AGREEMENT
This Agreement is made and is effective the 4th day of August, 1999,
between WESTERN INVESTMENT REAL ESTATE TRUST ("Company") and XXXXXXX X. XXXXX
("Executive").
The parties desire to amend certain provisions in an employment
agreement between the parties dated January 28, 1998.
The "Change of Control" section shall be amended to read as follows:
Change of Control: As of the date of the Change of Control,
any remaining balance on the stock
purchase loan will be forgiven and all
options, restricted stock and other stock
subject to vesting will vest 100%.
If, in anticipation of, or during the
12-month period following a Change of
Control, the Executive is terminated other
than for cause or resigns for "Good Reason"
(as defined below) then there shall be a
severance package to include a lump sum cash
payment equal to two (2) times the current
base annual salary and the highest cash
bonus paid during the prior two calendar
years (lump sum payment not to be less than
$800,000);
"Good Reason" is defined as any of the
following events:
A reduction in the Executive's base
annual salary, bonus opportunity or
a material reduction in benefits.

### Exercise data
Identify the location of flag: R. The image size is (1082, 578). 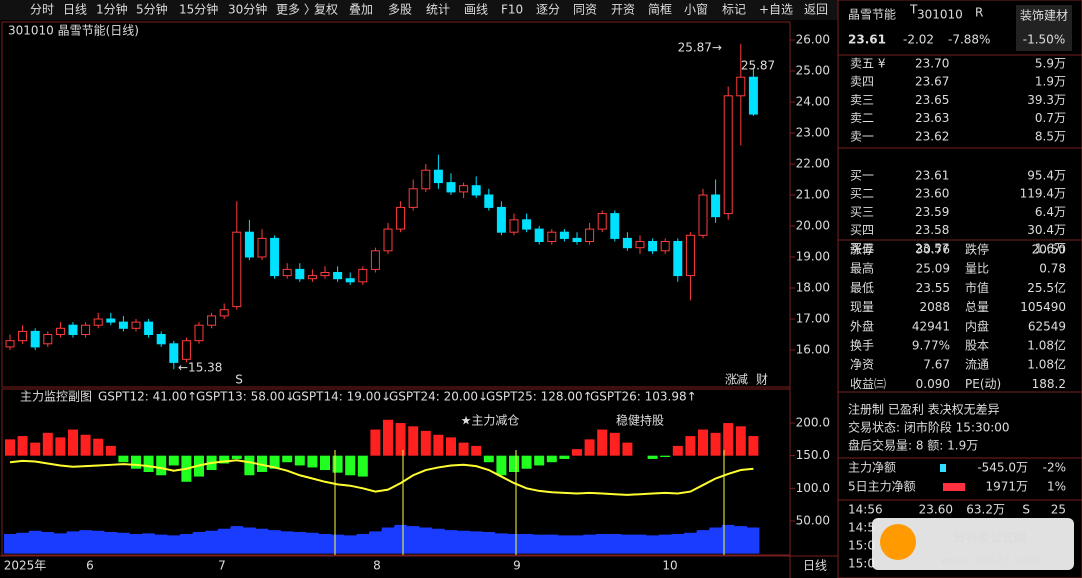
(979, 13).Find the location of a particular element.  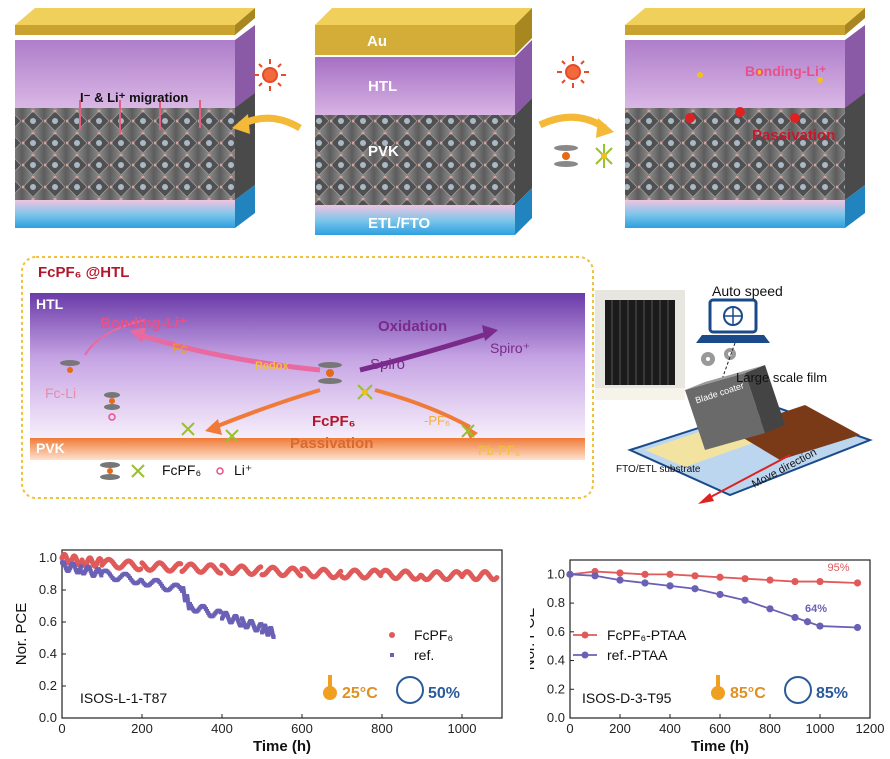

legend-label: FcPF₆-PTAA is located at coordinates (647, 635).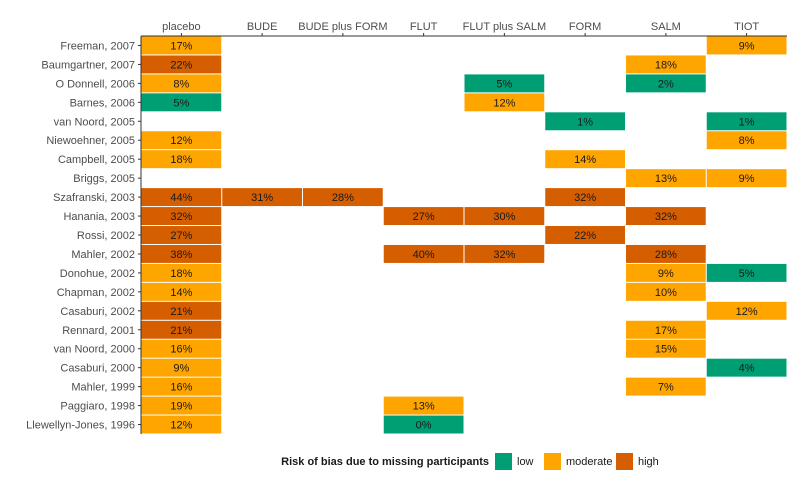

### Exercise directions
Decide whether each statement agrees with the agreement above, answering yes or no and quoting the words that decide it. 1. The agreement amends an employment agreement dated January 28, 1998. 2. The lump sum severance payment can be less than $800,000. 3. A reduction in the Executive's base annual salary counts as "Good Reason."

### Solution below
1. Yes: "an employment agreement between the parties dated January 28, 1998."
2. No: "lump sum payment not to be less than $800,000"
3. Yes: "A reduction in the Executive's base annual salary"